_Passage_
▬▬▬▬▬▬

Brazil - BRAZZIL - Santa Teresa and Other Rio Treasures - Brazilian Places - June 1999


Brazzil
June 1999
Impressions

Rio
When It
Drizzles

Rio de Janeiro is a delightful place to visit in the fall—Brazilian fall, that is.

Daniella Thompson

I love Paris in the springtime
I love Paris in the fall
I love Paris in the winter, when it drizzles
I love Paris in the summer, when it sizzles.
—Cole Porter

Gazing at Rio for the first time inspired Cole Porter to rhapsodize, "It's delightful, it's delicious, it's de-lovely." Now, once again, his lyrics serve to introduce a Brazilian theme. The man had the right words for every situation. We're singing a full-throated "I Love Paris" as we stand on the beach—or rather, what used to be the beach—at Arpoador, watching the sea crash upon the rocks, having carried away all the sand. There's no more beach at Arpoador, but there's music, Cole Porter's and every other kind. It's Rio in the fall, when it drizzles.

▬▬▬▬▬▬

_Source material_

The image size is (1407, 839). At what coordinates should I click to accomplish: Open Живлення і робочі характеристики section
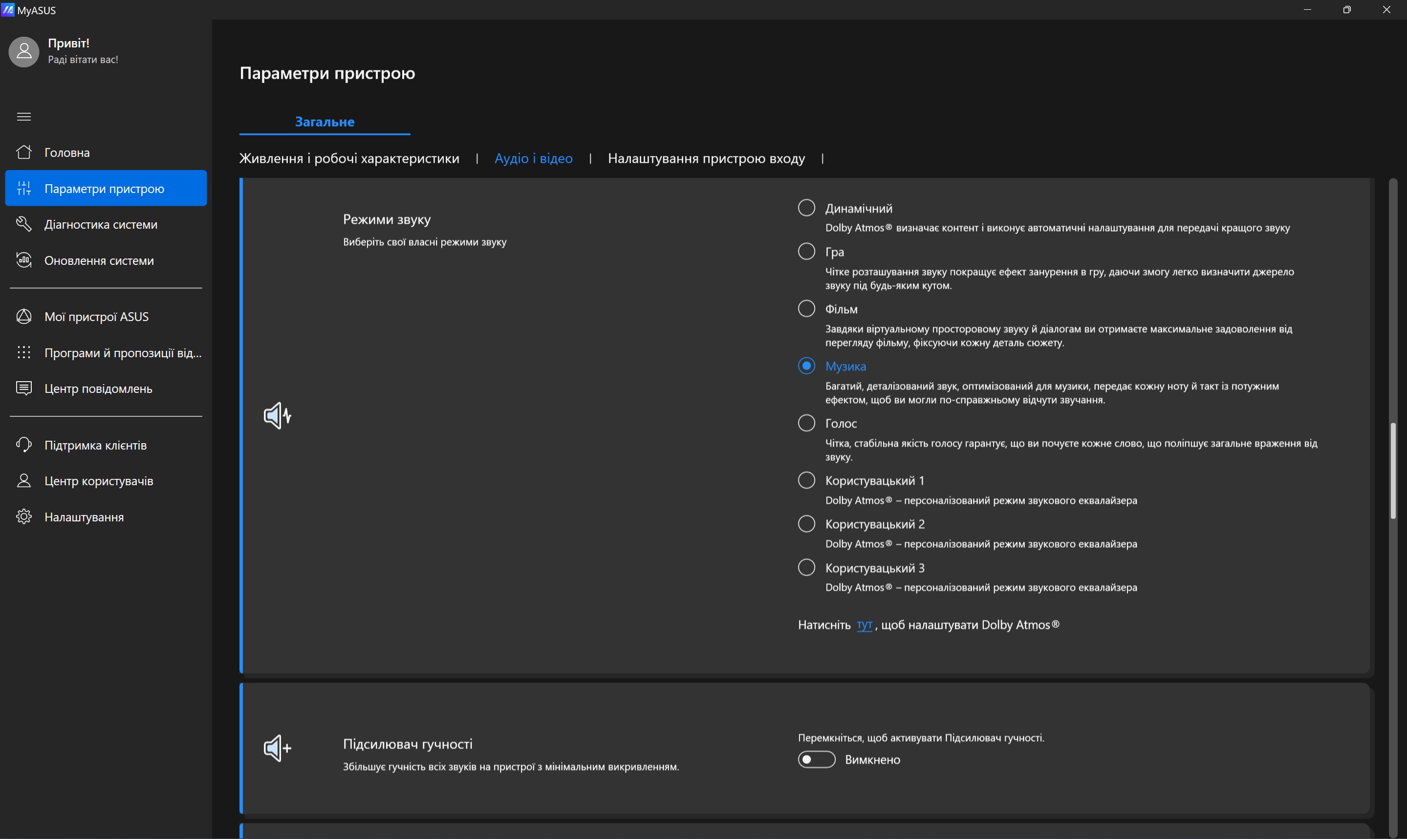coord(349,158)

▬▬▬▬▬▬

_What needs to be done_
Please copy out the part of the Rio article starting with "I love Paris in the springtime" and going on through "when it drizzles.". The material has no connection to the Rio article.

_Solution for this problem_
I love Paris in the springtime
I love Paris in the fall
I love Paris in the winter, when it drizzles
I love Paris in the summer, when it sizzles.
—Cole Porter

Gazing at Rio for the first time inspired Cole Porter to rhapsodize, "It's delightful, it's delicious, it's de-lovely." Now, once again, his lyrics serve to introduce a Brazilian theme. The man had the right words for every situation. We're singing a full-throated "I Love Paris" as we stand on the beach—or rather, what used to be the beach—at Arpoador, watching the sea crash upon the rocks, having carried away all the sand. There's no more beach at Arpoador, but there's music, Cole Porter's and every other kind. It's Rio in the fall, when it drizzles.